> _Required work_
Beginning with the line containing "Screen dimensions: 1406x840" and ending with the line containing "the Chats list", write out each line of the records below exactly; pictures and lines outside that range are left out.

> _Data listing_
******************************
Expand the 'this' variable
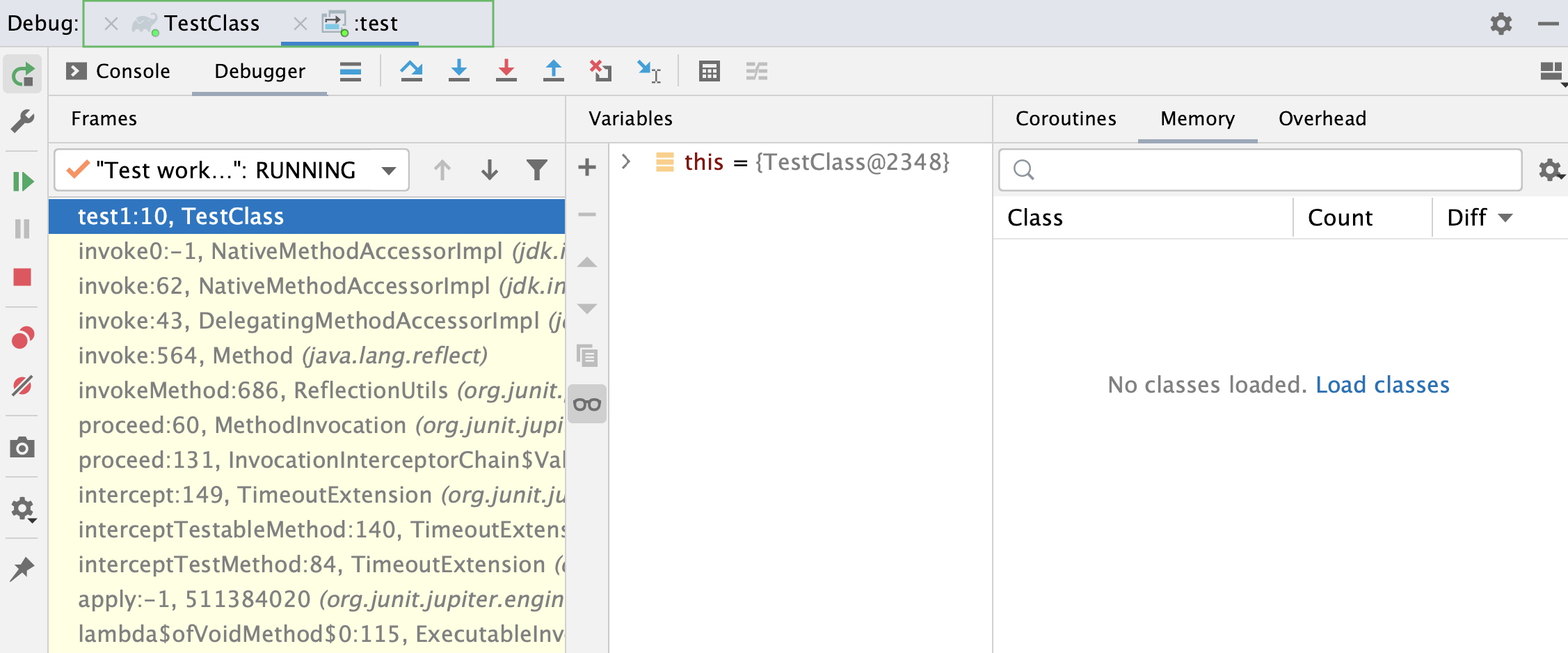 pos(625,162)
******************************
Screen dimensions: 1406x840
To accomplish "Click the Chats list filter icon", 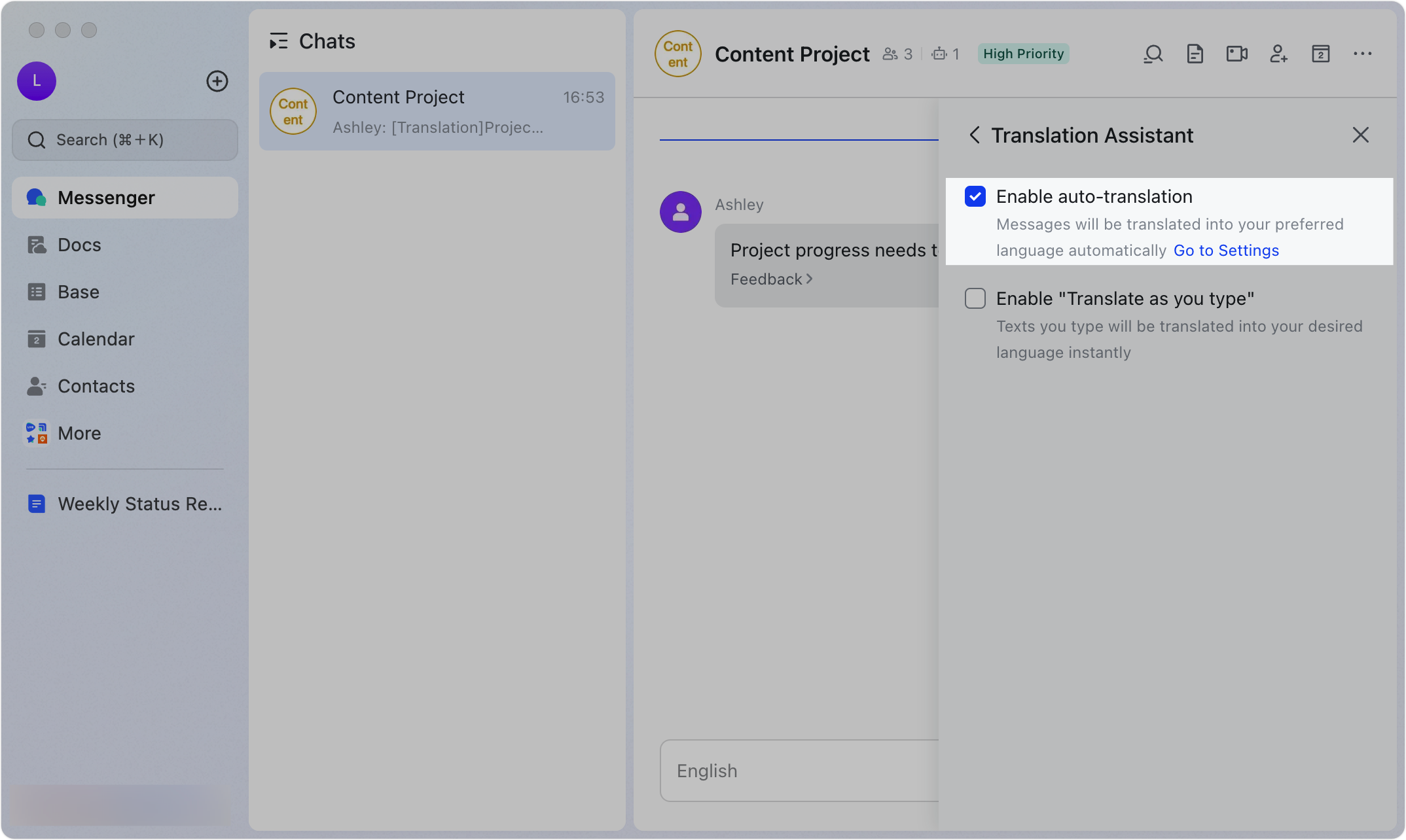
******************************
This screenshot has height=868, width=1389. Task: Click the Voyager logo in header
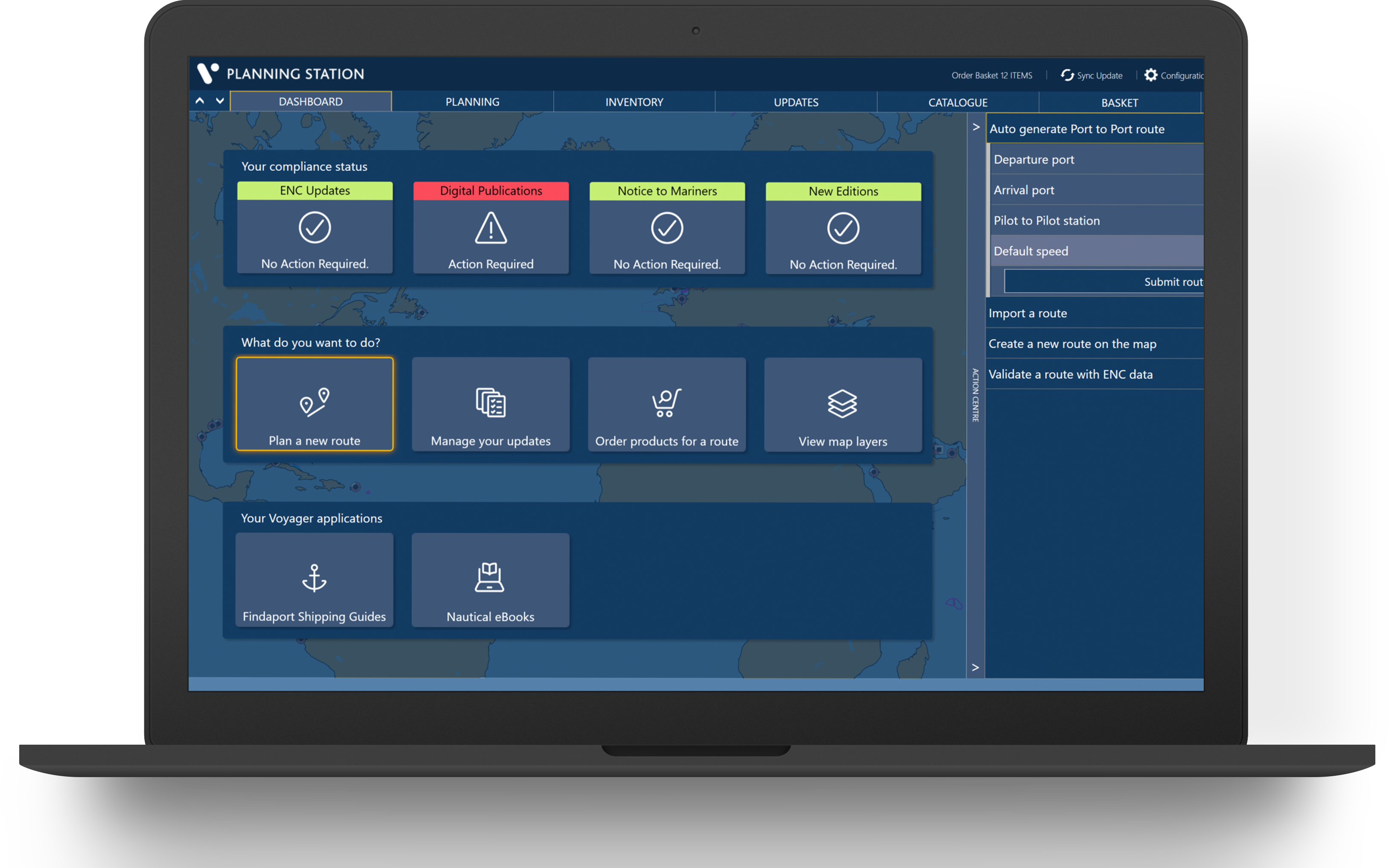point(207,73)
******************************
> _Written answer_
Screen dimensions: 1406x840
To accomplish "Click the Chats list filter icon", 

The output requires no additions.